AWS Client VPNをスプリットトンネルで利用する際、ルートテーブルに 0.0.0.0/0 ルートが残っていると、VPNを確立するための通信までVPNを経由しようとしてしまいます。その結果、Windows端末では接続と切断が繰り返されるループに陥ります。

検証

1. フルトンネルのルート設定

まず、フルトンネルのClient VPNを設定している状況を考えます。

フルトンネルでは、以下のようなルートテーブルが端末にプッシュされます。(説明に関係のないルートは省略しています)

Destination Gateway
0.0.0.0/0 Client VPNサブネットのルーター
Client VPN Endpoint IP クライアントデバイスのデフォルトゲートウェイ
  • 1行目:全ての通信をClient VPNサブネットのルーターに転送するためのルートです。
  • 2行目:VPN接続を確立するための通信(VPNエンドポイント宛て)を、インターネット(クライアント自身のデフォルトゲートウェイ)へ向けるための例外ルートです。これにより、VPN接続のための通信がVPNトンネルを通ってしまい、接続できなくなる事態を防いでいます。

2. スプリットトンネルへの変更(問題が発生するケース)

ここで、ルートテーブルに 0.0.0.0/0 ルートを残したまま、AWS Client VPNの設定をスプリットトンネルに変更してみます。

main.tf
resource "aws_ec2_client_vpn_endpoint" "this" {
  # (略)
  split_tunnel = true # ここを追記
}

0.0.0.0/0 ルートが残ったままなので、以下のルートテーブルが端末にプッシュされます。

Destination Gateway
0.0.0.0/0 Client VPNサブネットのルーター
VPC CIDR Client VPNサブネットのルーター

3. 正常なスプリットトンネルのルート設定

比較のために、正常なスプリットトンネルのルートテーブルを見てみましょう。VPCのCIDR宛ての通信のみがVPNを通るように、ルートが1つだけプッシュされていることがわかります。

Destination Gateway
VPC CIDR Client VPNサブネットのルーター

解説

上記のルートテーブルから、推測できることは以下の通りです。

  • フルトンネルの場合:すべての通信をVPN経由にするため、VPN接続を維持するための「例外ルート(VPNエンドポイント宛ての通信はインターネット経由にする)」が自動でプッシュされます。
  • スプリットトンネルの場合:VPCへの通信など、特定の通信のみをVPN経由にするのが前提です。そのため、上記のような例外ルートはプッシュされません。

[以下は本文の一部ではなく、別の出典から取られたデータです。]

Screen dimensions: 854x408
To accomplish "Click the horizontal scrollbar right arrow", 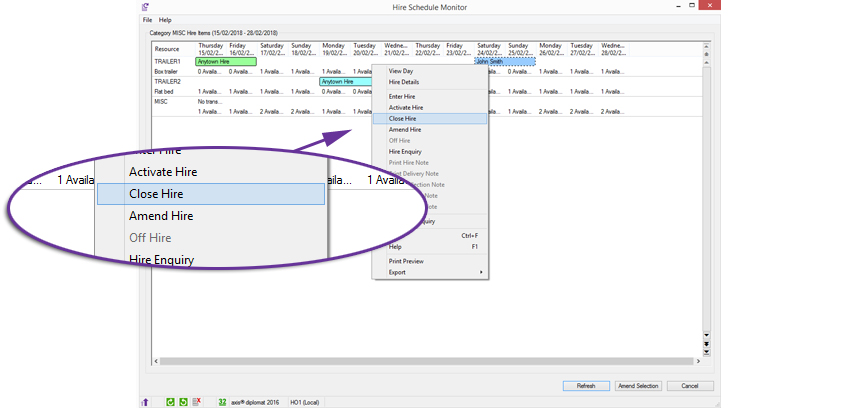I will (x=697, y=361).
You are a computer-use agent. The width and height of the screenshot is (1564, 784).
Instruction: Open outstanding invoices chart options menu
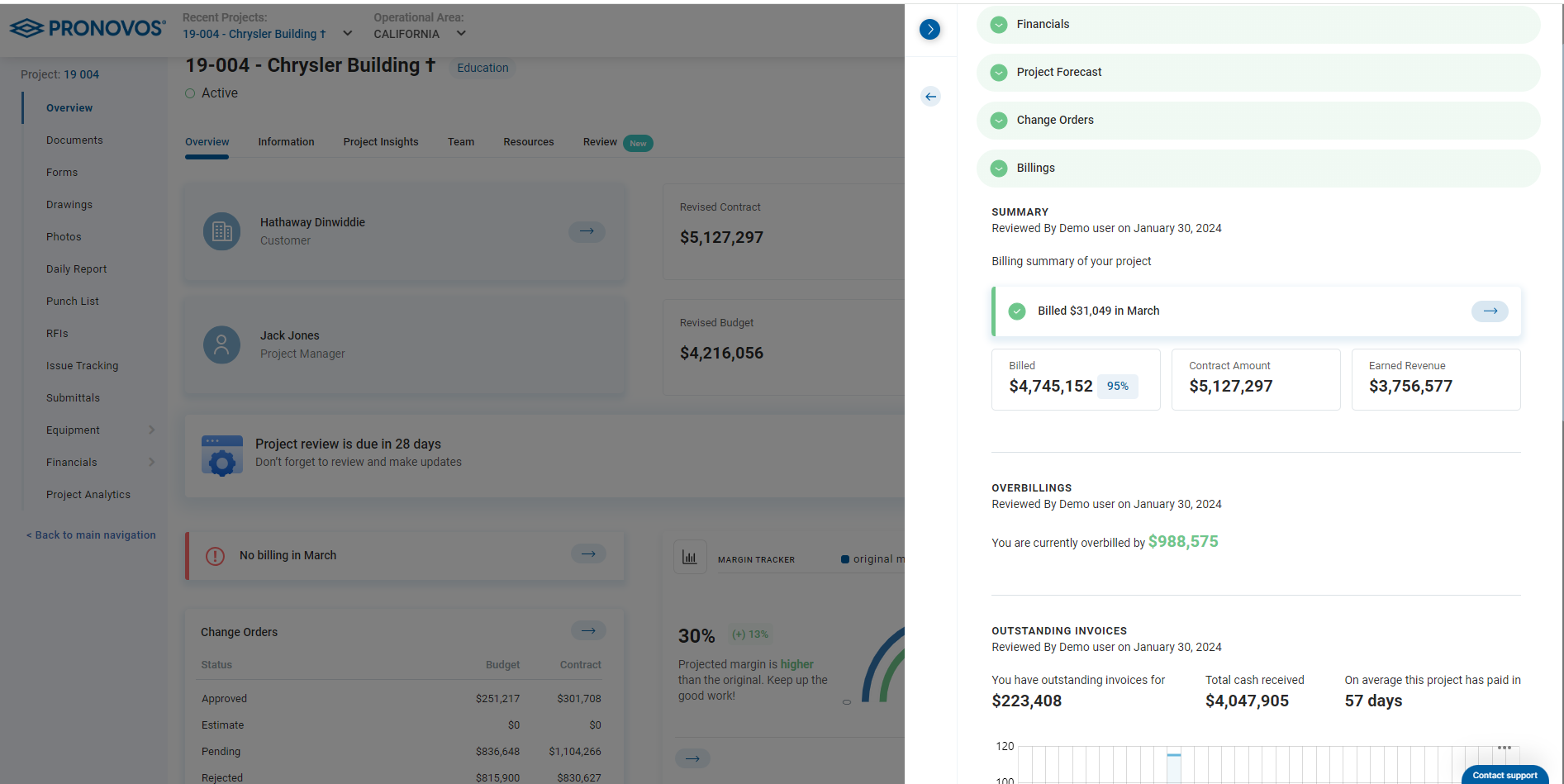click(1504, 748)
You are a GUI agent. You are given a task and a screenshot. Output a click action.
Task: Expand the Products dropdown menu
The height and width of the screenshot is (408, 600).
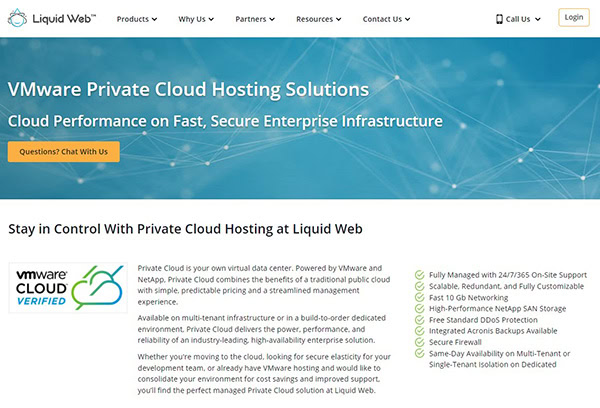pos(138,19)
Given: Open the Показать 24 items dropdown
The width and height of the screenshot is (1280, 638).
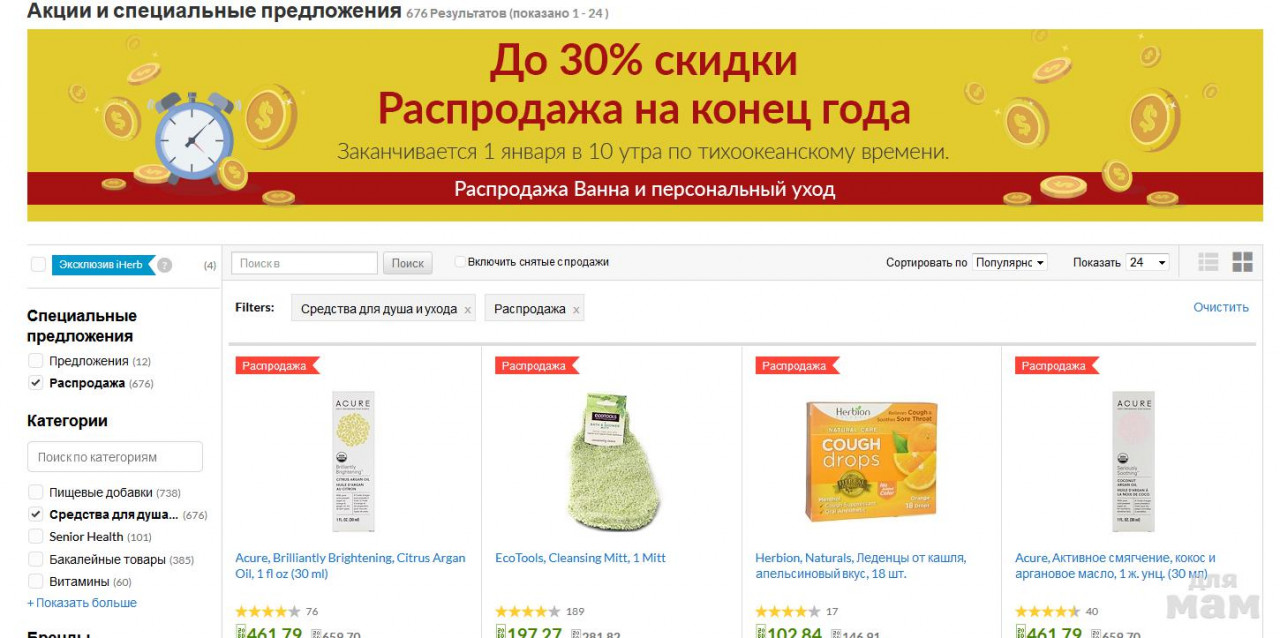Looking at the screenshot, I should [x=1147, y=262].
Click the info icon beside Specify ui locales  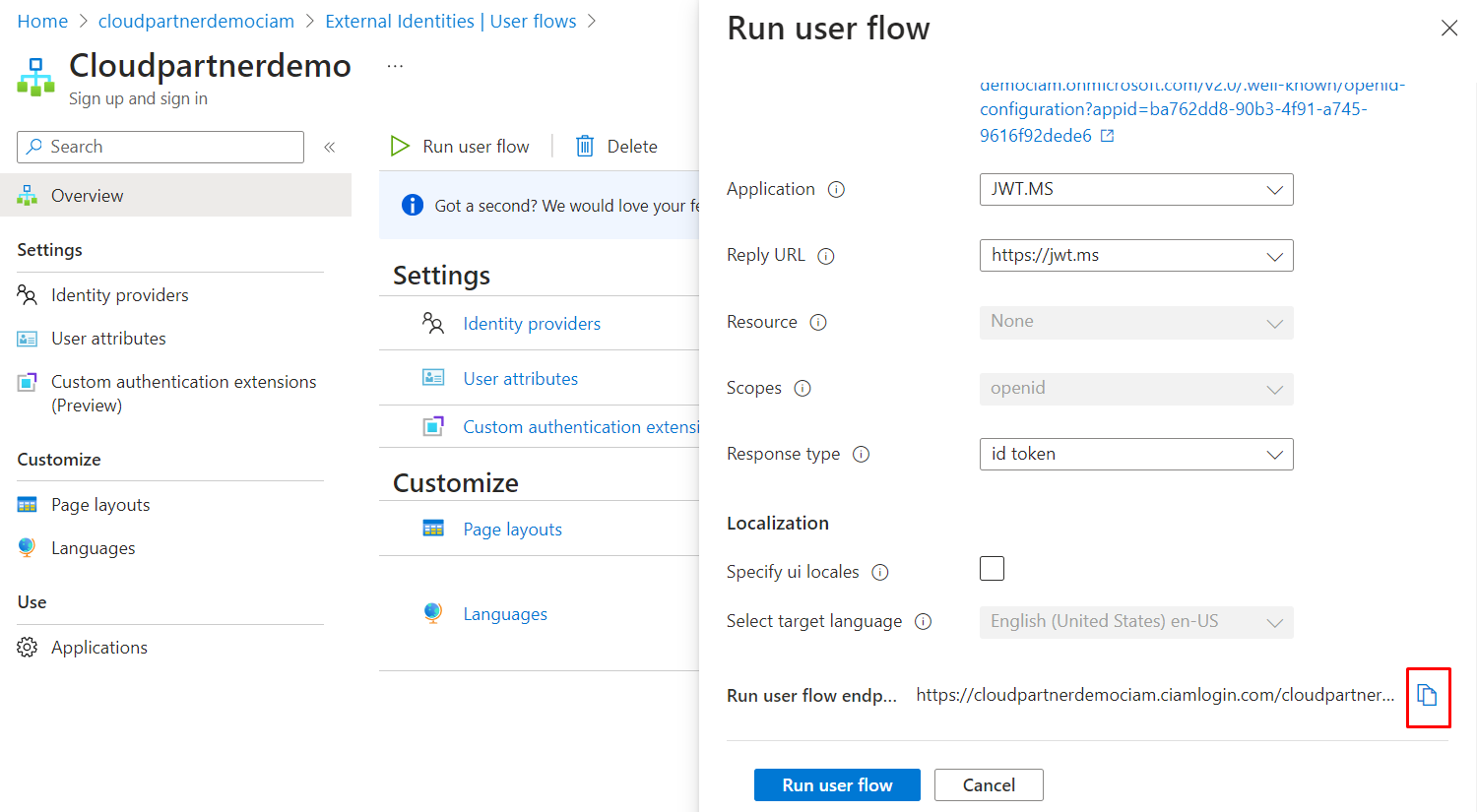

問題発生のメカニズム:スプリットトンネルの設定で 0.0.0.0/0 ルートが残っていると、スプリットトンネルの仕様により例外ルートがプッシュされません。その結果、VPNエンドポイントへの通信もVPNトンネル(0.0.0.0/0 のルート)を通ろうとしてしまい、接続と切断が無限に繰り返されてしまいます。


補足

なお、この現象は Windows端末でのみ発生し、macOSでは再現しませんでした。